* _Input for this task_
****

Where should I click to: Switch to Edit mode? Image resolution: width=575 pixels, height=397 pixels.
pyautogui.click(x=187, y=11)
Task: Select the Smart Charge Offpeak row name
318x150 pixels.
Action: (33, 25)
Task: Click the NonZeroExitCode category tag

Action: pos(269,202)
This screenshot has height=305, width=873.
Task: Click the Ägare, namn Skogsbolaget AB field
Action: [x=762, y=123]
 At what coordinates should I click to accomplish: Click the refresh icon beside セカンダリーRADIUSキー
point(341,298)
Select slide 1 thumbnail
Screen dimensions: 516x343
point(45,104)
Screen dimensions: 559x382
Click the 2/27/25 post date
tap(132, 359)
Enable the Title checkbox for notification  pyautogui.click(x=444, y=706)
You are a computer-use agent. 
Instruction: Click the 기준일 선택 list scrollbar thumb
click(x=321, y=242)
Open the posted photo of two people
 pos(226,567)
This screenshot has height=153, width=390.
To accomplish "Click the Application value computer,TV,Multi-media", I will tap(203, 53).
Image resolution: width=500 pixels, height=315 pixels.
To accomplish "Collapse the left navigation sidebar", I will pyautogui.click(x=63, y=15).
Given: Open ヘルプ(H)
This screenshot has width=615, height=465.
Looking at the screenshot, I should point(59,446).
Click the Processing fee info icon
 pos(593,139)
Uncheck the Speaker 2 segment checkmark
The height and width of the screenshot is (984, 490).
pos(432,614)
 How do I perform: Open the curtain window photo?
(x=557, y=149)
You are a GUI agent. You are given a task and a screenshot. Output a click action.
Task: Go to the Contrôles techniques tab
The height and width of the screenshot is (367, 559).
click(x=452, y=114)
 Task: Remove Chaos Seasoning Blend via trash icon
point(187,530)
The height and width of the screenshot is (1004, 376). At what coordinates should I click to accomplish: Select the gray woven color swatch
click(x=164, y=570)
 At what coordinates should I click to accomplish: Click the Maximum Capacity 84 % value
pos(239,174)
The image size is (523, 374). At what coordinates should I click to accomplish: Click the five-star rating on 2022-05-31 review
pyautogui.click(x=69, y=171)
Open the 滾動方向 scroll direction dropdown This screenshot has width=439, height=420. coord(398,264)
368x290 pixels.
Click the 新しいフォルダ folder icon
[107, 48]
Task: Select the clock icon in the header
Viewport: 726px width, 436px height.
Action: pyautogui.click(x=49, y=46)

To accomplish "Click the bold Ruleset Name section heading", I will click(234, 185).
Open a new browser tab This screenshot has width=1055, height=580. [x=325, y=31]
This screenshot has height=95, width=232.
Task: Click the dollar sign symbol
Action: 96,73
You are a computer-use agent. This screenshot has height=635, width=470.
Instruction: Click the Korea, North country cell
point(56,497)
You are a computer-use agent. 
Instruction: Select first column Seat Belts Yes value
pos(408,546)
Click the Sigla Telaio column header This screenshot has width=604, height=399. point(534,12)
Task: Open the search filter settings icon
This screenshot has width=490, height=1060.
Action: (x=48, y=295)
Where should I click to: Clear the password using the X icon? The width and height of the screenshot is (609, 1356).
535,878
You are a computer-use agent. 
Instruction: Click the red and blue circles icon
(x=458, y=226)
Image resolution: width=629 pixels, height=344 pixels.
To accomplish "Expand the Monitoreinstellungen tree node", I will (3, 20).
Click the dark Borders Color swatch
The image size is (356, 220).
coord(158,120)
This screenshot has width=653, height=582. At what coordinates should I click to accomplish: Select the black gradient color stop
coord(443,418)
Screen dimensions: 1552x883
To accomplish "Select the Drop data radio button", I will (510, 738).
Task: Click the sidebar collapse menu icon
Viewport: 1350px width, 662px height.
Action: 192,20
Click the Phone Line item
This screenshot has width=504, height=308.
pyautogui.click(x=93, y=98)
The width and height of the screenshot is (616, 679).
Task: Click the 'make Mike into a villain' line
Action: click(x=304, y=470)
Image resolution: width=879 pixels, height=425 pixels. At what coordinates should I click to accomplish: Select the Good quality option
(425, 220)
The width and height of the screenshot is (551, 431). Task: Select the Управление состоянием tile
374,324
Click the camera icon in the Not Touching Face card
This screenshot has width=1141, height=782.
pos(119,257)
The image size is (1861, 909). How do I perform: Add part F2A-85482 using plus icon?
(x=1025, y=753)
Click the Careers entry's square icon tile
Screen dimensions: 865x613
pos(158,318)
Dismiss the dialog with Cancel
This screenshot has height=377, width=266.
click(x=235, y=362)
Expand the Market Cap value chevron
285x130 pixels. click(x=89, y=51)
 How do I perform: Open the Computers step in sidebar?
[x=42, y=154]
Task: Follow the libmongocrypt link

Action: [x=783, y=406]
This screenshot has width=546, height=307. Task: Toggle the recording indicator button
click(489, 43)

****

* _What to work on_
Out of the data above, set down the lines from the one with "This screenshot has width=504, height=308." to the one with "Click the camera", both included, exactly as written and with no additions.

* _Solution for this exercise_
This screenshot has width=504, height=308.
pyautogui.click(x=93, y=98)
The width and height of the screenshot is (616, 679).
Task: Click the 'make Mike into a villain' line
Action: click(x=304, y=470)
Image resolution: width=879 pixels, height=425 pixels. At what coordinates should I click to accomplish: Select the Good quality option
(425, 220)
The width and height of the screenshot is (551, 431). Task: Select the Управление состоянием tile
374,324
Click the camera icon in the Not Touching Face card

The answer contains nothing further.